Requests:
1. According to the restaurant pricing text, what should be compared instead of food costs?
2. Swap "hamburgers" for "burritos" and write out everything in the restaurant pricing text from "Hitting that cost" down to "the $15 gross profit.".

Text block:

--------------------------------------------------

Though most culinary programs teach many different methods for pricing food, every culinary student seems to emerge from the Culinary Institute of America or Le Cordon Bleu believing in the world of restaurants, all they have to do to be profitable is serve great food and deliver a 33% food cost, or is it 25%, or 35% or 30% or 19%?
The truth is, hitting a budgeted food cost does nothing to guarantee there will be enough money left over from the sale to pay for things like labor, rent, insurance, linens, smallwares, uniforms, utilities, taxes, etc, etc, etc.
Hitting that cost percentage really means nothing.
Further, not hitting it only means, “I should give things a closer look.” It doesn’t mean there is a problem. On the contrary, a high food cost could mean you’ve been selling a lot of high cost items that contribute more gross profit per sale. Are you going to make more money selling 50 hamburgers priced at $6 that cost $1.50, or 50 lobsters priced at $30 that cost $15?
As long as there isn’t a significant increase in the overhead of serving the lobster, gross profit dollars win every time. You don’t want to sell the item with the 25% cost and $4.50 gross profit, you want to sell the item with the 50% cost and the $15 gross profit.
Rather than comparing the food costs, you should be comparing the gross profits from each item. Obviously, if you have $15 left over from the sale after paying for food (gross profit) compared to $4.50, you’re going to have a lot more money to pay your overhead and turn a profit.
If you want to create prices in your restaurant that guarantee you’ll have enough dollars left over after paying for food, you’ll need to make three important considerations:
- Market price point - What does your market consider a fair price for the food you are preparing, served in the atmosphere you offer?
- Menu item cost - I know I said you shouldn’t use cost percentages. That doesn’t mean you don’t include the cost of the food into the price. You need to keep up-to-date recipe dollar costs for every item on your menu, and use those costs to figure into your pricing.
- Needed gross profit - What does every person who walks through your door cost you to serve? You have a lot more costs to cover than just food. That’s just a fraction of the picture. You must consider every expense of running your business when pricing menu items, including the profit you need to make.
I guess now the question is, “How do I price by gross profit?”.
I’m glad you asked.
Market Price Point
You can’t throw prices out there, whether based on cost percentages or gross profit, without considering what your market is already paying for those products elsewhere. Just like your potential customers, you must consider what other operations are charging for the same type of food, or even the same dishes, that you are offering.
If you are going to charge more for the same dish than your competitor down the street, you have to be able to justify your price with added value. Added value could be larger portions, more exotic ingredients, better atmosphere, better location, live entertainment or something else. It could also be the promise and delivery of a unique selling point that your competition doesn’t have.
Whatever your prices, they must offer value to your customers. If your customers don’t feel your food is worth what you’re charging, you won’t have enough of them to make money no matter your pricing method.
Menu Item Cost
How much does each menu item cost you to make? Ingredient costs go up all the time. When is the last time you updated your menu item costs? Without knowing exactly what a menu item costs you to make, and how many dollars you need to add on to the price to pay for the ingredients, you can’t possibly come up with prices you KNOW are going to make you money.

--------------------------------------------------

Data:
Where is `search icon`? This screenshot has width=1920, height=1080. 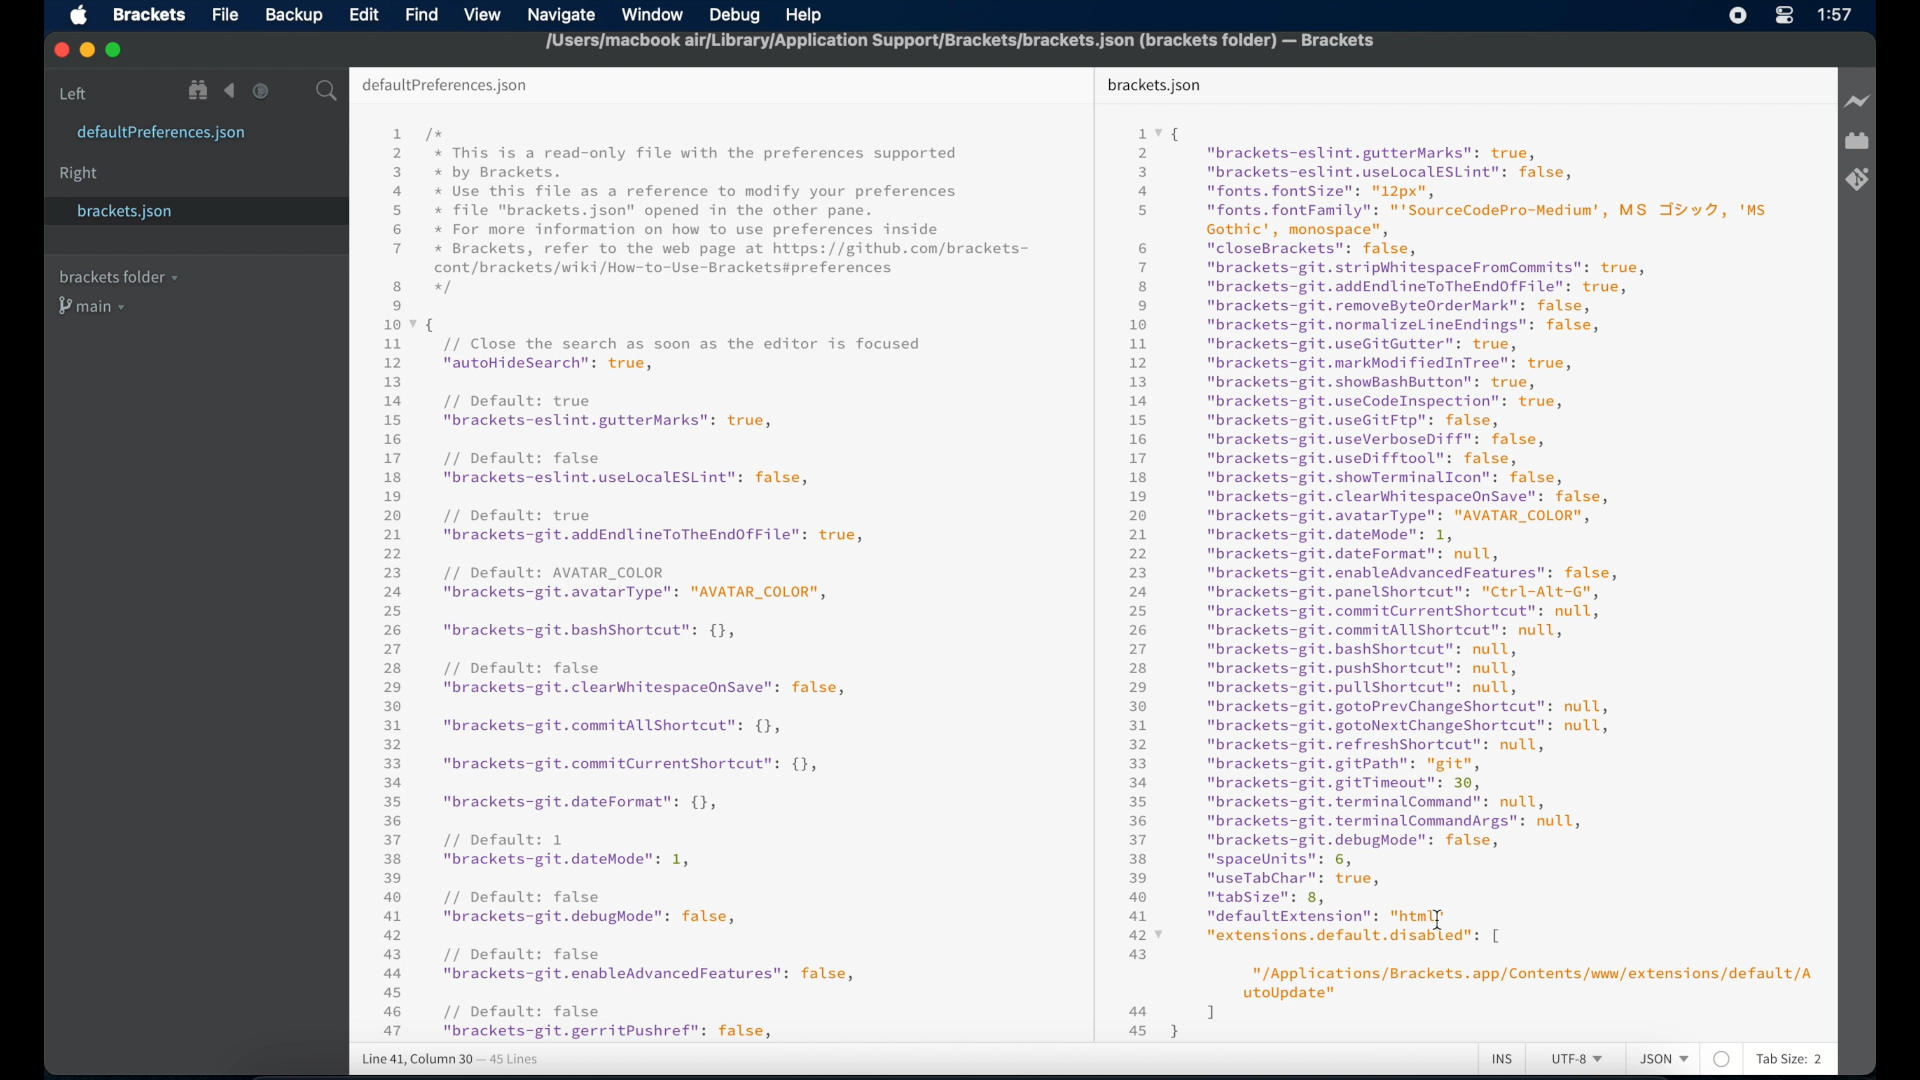
search icon is located at coordinates (330, 92).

--------------------------------------------------

Responses in order:
1. The gross profits from each item.

2.
Hitting that cost percentage really means nothing.
Further, not hitting it only means, “I should give things a closer look.” It doesn’t mean there is a problem. On the contrary, a high food cost could mean you’ve been selling a lot of high cost items that contribute more gross profit per sale. Are you going to make more money selling 50 burritos priced at $6 that cost $1.50, or 50 lobsters priced at $30 that cost $15?
As long as there isn’t a significant increase in the overhead of serving the lobster, gross profit dollars win every time. You don’t want to sell the item with the 25% cost and $4.50 gross profit, you want to sell the item with the 50% cost and the $15 gross profit.